Structure and Properties of the Iron Sulfur Enzyme, the "Hybrid Cluster Protein"
Iron sulfur enzymes perform some of lifes most challenging chemical transformations, but how these enzymes function is largely unknown. I will be researching the structure, reactivity, and reduction/oxidation properties of a particular iron sulfur enzyme, the hybrid cluster protein (HCP), whose physiological function is unknown despite its presence in all domains of life. One goal of my research is to investigate how the structure of HCP dictates its reactivity towards a variety of substrates. A hallmark of HCP is the presence of an atypical iron-sulfur cluster (dubbed the hybrid cluster) whose structure is unique in biology. We hypothesize that this is the site of substrate binding and activation. I will determine the 3D structure of HCP by first crystallizing this protein and then determining precise atomic positions using X-ray Diffraction. I will then repeat this experiment in the presence of substrates (or with a mutated protein) to gain insight into substrate interactions with the hybrid cluster. Alongside complementary spectroscopic and electrochemical data, we aim to provide clarity to the enigmatic role of this ubiquitous enzyme.

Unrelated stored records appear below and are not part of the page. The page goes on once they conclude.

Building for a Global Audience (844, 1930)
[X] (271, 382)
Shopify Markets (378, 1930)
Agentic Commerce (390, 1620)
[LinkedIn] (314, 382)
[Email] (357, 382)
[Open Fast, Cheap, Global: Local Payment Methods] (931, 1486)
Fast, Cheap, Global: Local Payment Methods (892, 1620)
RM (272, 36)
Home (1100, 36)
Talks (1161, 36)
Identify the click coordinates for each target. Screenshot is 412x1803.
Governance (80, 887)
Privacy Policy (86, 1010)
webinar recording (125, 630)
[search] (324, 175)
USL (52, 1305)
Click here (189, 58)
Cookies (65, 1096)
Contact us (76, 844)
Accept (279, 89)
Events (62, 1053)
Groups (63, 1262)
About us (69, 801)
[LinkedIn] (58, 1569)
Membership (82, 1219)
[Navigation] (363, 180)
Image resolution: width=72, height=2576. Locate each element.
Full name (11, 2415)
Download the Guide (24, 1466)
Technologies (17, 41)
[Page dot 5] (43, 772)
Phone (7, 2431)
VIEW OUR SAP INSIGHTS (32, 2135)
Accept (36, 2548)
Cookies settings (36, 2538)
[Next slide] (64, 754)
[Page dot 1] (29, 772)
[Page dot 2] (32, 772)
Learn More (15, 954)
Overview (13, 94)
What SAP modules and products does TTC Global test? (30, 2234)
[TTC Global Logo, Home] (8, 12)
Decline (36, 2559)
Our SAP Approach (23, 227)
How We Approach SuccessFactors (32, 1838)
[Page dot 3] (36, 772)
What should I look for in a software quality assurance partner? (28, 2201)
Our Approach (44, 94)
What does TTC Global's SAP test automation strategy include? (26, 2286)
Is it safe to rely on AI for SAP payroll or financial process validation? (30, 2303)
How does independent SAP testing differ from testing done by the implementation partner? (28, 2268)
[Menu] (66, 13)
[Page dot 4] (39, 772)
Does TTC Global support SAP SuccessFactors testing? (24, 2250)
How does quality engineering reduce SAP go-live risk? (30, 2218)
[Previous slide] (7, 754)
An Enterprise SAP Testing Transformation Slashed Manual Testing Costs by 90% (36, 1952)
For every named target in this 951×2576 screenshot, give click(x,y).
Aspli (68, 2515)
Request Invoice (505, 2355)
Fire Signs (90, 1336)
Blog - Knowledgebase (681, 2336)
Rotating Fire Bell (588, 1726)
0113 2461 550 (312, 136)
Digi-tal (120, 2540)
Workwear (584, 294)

The amount of work I dedicated to my project, knowledge I gained about my field, and personal growth I experienced has made these last few months some of the most valuable I've had. Over the course of the program, I was, for the first time, finally able to experience what it is like to be wholly dedicated to research--that is, to have research exist not only as a worthwhile but otherwise noncompulsory partner to my coursework, but instead as THE reason for my presence in Berkeley. I found that it was easier to get excited about my project when I could devote all my working time to it, and this has convinced me even further that graduate school is a step in the right direction for me. Additionally, the community, diversity in thought, and drive of the SURF cohort was a life-changing thing to experience, and opened my eyes to the simplicity and globality of what research is: a communal human effort to answer questions. There are a myriad of questions I have never thought of and will never think of--but someone on Earth has, and is actively working to provide clarity to that little piece of our world and/or our experience. It was humbling and exciting to see how small a role I play in the global process of research, even through the showcase of only 123 researchers' work. Thank you to the Rose Hills Foundation for giving me the opportunity to be a tiny part of one of humanity's greatest contributions to itself--research.